I went back to the party to assess the damage. I was tired of the coyness.

Three more people were heaving in front of the stage. It was starting to reek. One of the Skwirls used his iPhone to take pictures.

Wayne-O approached me, his face a study in misery. I actually felt bad for him.

“Sorry about the puking,” he said. “Someone in the band spiked the punch. I mean hyper-spiked it.”

I noticed that all the sickness involved the younger people, those with little experience with high-octane booze. The older folks were busy averting their eyes while they drank their scotch.

“That’s why everyone’s sick?” I felt better. Disgusted, but better.

“Yeah, I’m sorry. I didn’t know they’d do that.” Wayne-O looked like a kicked puppy.

“Not your fault,” I said. “Thanks for letting me know.” I almost tousled his hair but stopped myself. There was enough gel on his scalp to be flammable.

“No problem,” he said, and wandered off to attend to his friends.

Dianne: “Everything okay? It’s not the food, is it?”

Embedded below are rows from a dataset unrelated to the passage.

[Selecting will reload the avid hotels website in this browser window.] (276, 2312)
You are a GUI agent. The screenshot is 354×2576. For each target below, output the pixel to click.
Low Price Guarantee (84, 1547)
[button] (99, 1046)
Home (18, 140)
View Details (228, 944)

“No. Too much booze, too little time.”

She sighed. “Kids,” she said, and left it at that.

The party lasted until just after one. A couple more kids were sick, but it was understandable with all the liquor available.

We saw Judy and Wayne off. They climbed into his van, looking exhausted and exhilarated at the same time. Judy and Dianne exchanged hugs while father and son-in-law exchanged handshakes and an awkward fist bump.

It was almost the end of a very long day.

Neither of us said much on the way home; we were dog-tired. I started the day apprehensive, but I felt relaxed now that it was over. Yes, we had a mess to clean at the hall, but nothing that couldn’t wait until morning.

Dianne suited up for bed, her eyes casting a come-hither-you-magnificent-bastard glance upon me.

“In a sec,” I said. I wanted to check out Chef Henri’s website one last time. Did I read the fine-fine print? I was sure I had. But I wasn’t a detail man.

I felt a ping in my gut as I scrolled down Urbane‘s home page. The site overflowed with bright, primary colors and gifs of Henri’s most famous dishes.

And at the bottom, in a tiny typeface that I either misread or didn’t notice: “Chef Henri, world-renowned chef and restaurateur, acknowledges that, while his meals are exquisitely prepared, there is a ninety-four percent chance the preparations may not meet basic culinary standards. Experience the dangerous excitement of one of Chef’s Henri’s creations today! Caveat emptor.”

I barely made it to the toilet the next morning.